Start with elevation relative to local treeline, then note slope aspect (north versus south exposure), and finally observe the microhabitat (rocky ridge, snow bed, fell field, talus, or sheltered hollow). Even without instruments, these cues narrow likely species groups because snow retention and moisture availability tend to be predictable by topography.
Is the USDA Plant Hardiness Zone Map reliable for choosing alpine plants?
It helps as a rough baseline for winter cold tolerance, but it’s not designed for alpine decision-making. Alpine plants often respond more to summer length, snow cover timing, and wind exposure than to average extreme minimum temperatures. For selection, prioritize site conditions like drainage, wind protection, and the likelihood of short growing windows.
If I see the same elevation on two different slopes, will the plant species always match?
Not necessarily.
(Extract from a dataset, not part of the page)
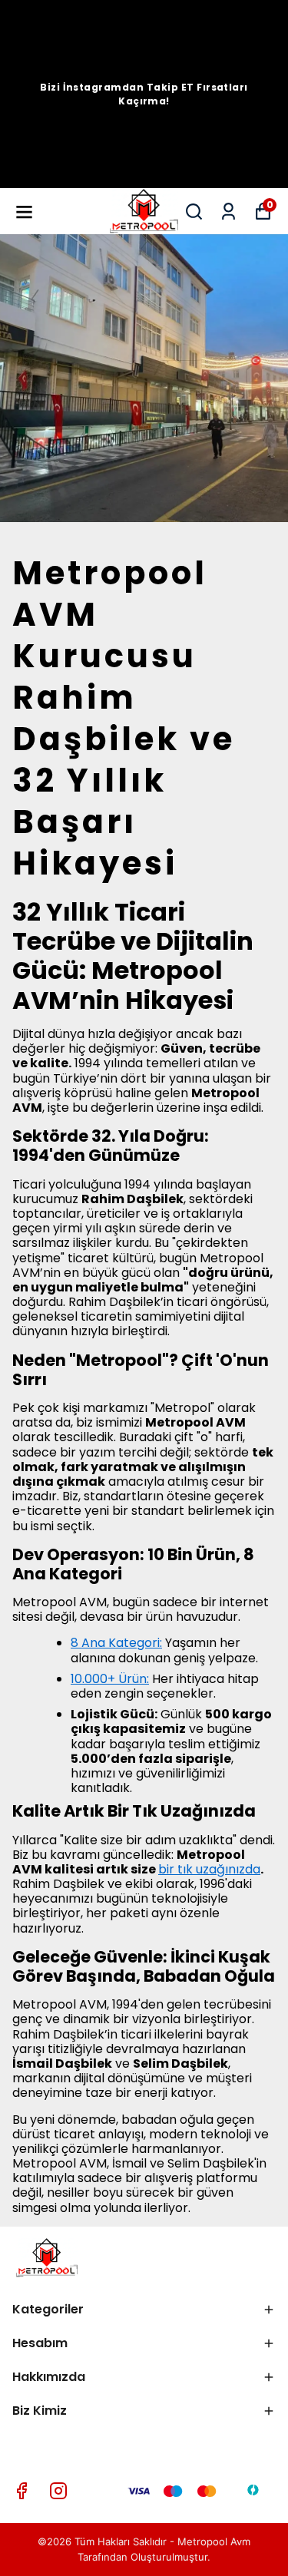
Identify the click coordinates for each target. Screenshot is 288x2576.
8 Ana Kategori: (116, 1643)
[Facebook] (21, 2491)
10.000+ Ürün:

Aspect and exposure can change snow persistence and sunlight, which shifts moisture and the length of the growing season. Two sites at similar elevation can support very different communities if one slope warms earlier and dries out while the other stays shaded and retains snow longer.
What are freeze-thaw cycles doing to alpine habitats, and should I worry about them for gardening or fieldwork?
Freeze-thaw repeatedly disturbs alpine soils by heaving roots and breaking down soil structure, which affects where plants can establish and how stable the ground is. For fieldwork, expect patchy, unstable substrate; for gardening, poor drainage and frequent temperature swings can mimic stressors by damaging roots and seedlings.
Are alpine plants “rare,” or can they be surprisingly dense?
They can be dense, just low-growing. Because resources like warmth and insulation are limited, many species grow close together or form mats and cushions that occupy small patches efficiently. The appearance can look sparse from far away, but up close many alpine areas contain tightly packed, highly adapted vegetation.
How should I handle it if I’m unsure whether I’m in the alpine zone or just below it?
Use multiple cues. Check whether trees are clearly absent or only exist as stunted, scattered individuals, then compare evidence of exposure and snow behavior, such as drift persistence in hollows versus scoured ridges. Also confirm elevation against local treeline information rather than relying on a single spot’s altitude.